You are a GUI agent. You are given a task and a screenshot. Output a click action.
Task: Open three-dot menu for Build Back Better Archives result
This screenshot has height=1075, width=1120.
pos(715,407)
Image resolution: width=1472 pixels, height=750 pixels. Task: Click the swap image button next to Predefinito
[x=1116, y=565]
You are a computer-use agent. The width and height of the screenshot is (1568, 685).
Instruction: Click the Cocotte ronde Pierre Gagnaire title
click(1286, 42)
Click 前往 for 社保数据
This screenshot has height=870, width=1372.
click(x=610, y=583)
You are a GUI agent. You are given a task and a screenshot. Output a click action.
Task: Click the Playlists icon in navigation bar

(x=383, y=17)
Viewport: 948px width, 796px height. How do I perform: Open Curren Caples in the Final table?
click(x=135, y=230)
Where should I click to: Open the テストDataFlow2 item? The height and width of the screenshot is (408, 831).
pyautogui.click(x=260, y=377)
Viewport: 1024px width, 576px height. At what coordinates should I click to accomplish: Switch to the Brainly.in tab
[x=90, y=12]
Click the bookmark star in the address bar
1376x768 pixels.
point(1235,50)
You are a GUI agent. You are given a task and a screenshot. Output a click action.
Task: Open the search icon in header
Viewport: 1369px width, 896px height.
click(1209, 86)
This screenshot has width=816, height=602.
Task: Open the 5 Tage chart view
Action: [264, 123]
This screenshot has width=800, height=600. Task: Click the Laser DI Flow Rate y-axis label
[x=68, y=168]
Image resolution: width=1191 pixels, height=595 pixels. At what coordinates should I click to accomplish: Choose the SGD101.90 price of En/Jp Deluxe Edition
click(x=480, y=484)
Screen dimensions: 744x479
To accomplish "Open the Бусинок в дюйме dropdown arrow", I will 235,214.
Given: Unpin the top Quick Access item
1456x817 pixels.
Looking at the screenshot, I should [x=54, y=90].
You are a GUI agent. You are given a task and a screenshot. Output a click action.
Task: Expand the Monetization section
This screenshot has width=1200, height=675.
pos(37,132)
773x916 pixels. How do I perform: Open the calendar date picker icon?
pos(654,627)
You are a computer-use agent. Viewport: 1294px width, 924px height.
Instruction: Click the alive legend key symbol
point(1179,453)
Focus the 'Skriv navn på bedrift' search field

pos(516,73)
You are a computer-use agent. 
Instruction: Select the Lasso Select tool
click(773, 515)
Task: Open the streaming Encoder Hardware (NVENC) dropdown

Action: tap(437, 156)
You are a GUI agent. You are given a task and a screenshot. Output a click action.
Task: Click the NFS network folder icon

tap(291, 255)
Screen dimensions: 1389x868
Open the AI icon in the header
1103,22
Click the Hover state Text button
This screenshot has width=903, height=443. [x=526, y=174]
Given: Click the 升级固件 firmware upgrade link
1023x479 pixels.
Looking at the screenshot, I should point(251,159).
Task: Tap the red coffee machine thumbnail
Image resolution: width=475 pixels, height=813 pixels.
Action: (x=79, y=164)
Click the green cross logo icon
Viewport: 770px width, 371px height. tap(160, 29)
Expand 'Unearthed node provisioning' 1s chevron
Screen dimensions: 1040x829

^^^^^^^^

Return only those lines that run from the one containing "Task: Tap the red coffee machine thumbnail" through the end of the entries, keeping each exactly as written.

Task: Tap the red coffee machine thumbnail
Image resolution: width=475 pixels, height=813 pixels.
Action: (x=79, y=164)
Click the green cross logo icon
Viewport: 770px width, 371px height. tap(160, 29)
Expand 'Unearthed node provisioning' 1s chevron
Screen dimensions: 1040x829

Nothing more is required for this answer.